The Tough Guy Behind Sharon

  • It's not as though Ariel Sharon is reluctant to listen to a hard line on security, but it helps when the tough talk comes from someone he trusts. Sharon's Mr. Security is Avi Dichter, head of the Shin Bet, Israel's domestic spy and security service. (The Mossad handles foreign intelligence.) According to Israeli intelligence officials, he has had a more profound effect on the Prime Minister's handling of Palestinian terrorists than any other adviser. "He has the Prime Minister's ear," says a senior Israeli security official. With 27 years' service in the Shin Bet, the mild-looking Dichter, who once worked as an undercover, in-flight security guard for El Al, knows how to talk to Sharon, who likes to hear details and facts rather than opinions.
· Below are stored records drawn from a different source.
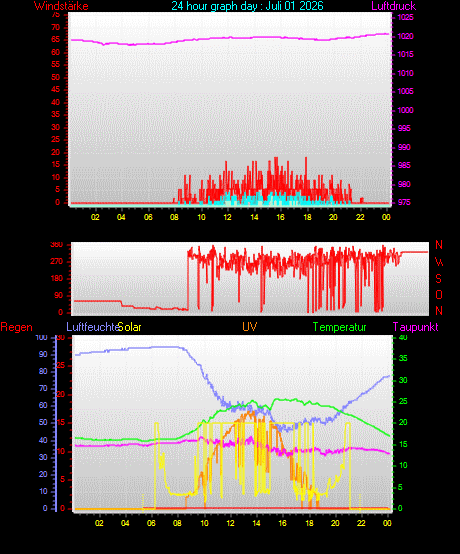Click the W compass direction letter
The height and width of the screenshot is (554, 460).
coord(439,262)
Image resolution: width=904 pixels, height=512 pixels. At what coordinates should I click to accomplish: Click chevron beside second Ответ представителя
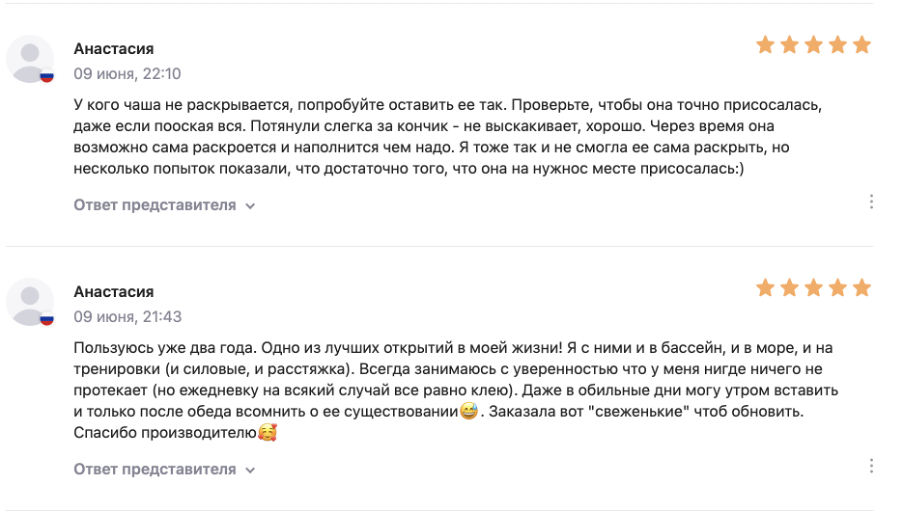250,470
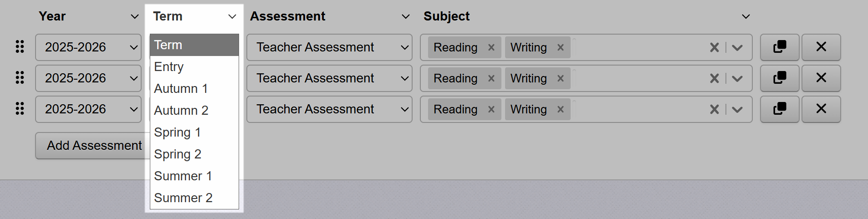Clear all subjects in the third row
This screenshot has height=219, width=868.
(714, 109)
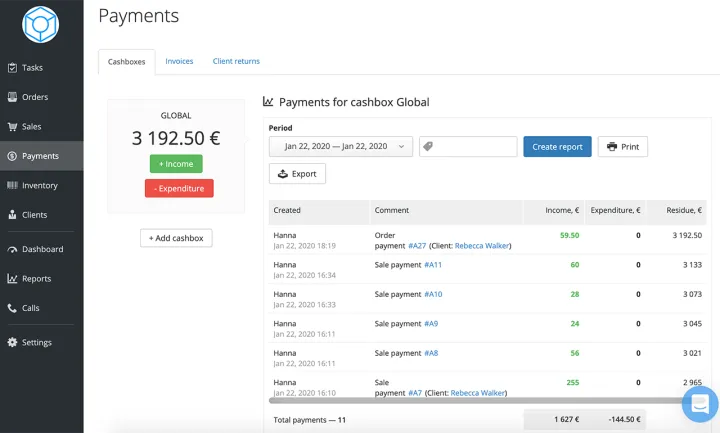
Task: Open the order #A27 link
Action: [x=417, y=245]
    A workaholic who sleeps three hours a night, Dichter, 50, who is married and has three children, headed the Shin Bet's Gaza operations before he was chosen in 1995 to rebuild the organization's VIPprotection unit following the lapses that enabled an assassin to kill Prime Minister Yitzhak Rabin that year. Dichter was promoted to the top job in 2000 by then Prime Minister Ehud Barak. When the intifadeh broke out five months into Dichter's five-year term, he initiated a string of high-profile counteroperations that impressed Sharon even before he became Prime Minister. To kill Hamas operatives, Dichter had his agents hide explosives in telephone booths and car-seat headrests; he pushed them to cut planning time for operations from months to mere hours. Dichter and Sharon share the same view of Palestinian leader Yasser Arafat: he is useless as a partner to Israel. The Shin Bet chief recently recalled a meeting with Arafat in 1996, amid an earlier Hamas bombing campaign. Arafat asked Dichter how he could improve the situation. Dichter, who is fluent in Arabic, replied that Arafat should arrest Mohammed Deif, then Hamas' military chief and a household name among Palestinians and Israelis. Arafat looked at his aides and asked, plainly disingenuously, "Mohammed who?" Nevertheless, Dichter has argued against exiling Arafat, believing he would be more dangerous where Israel could not keep an eye on him.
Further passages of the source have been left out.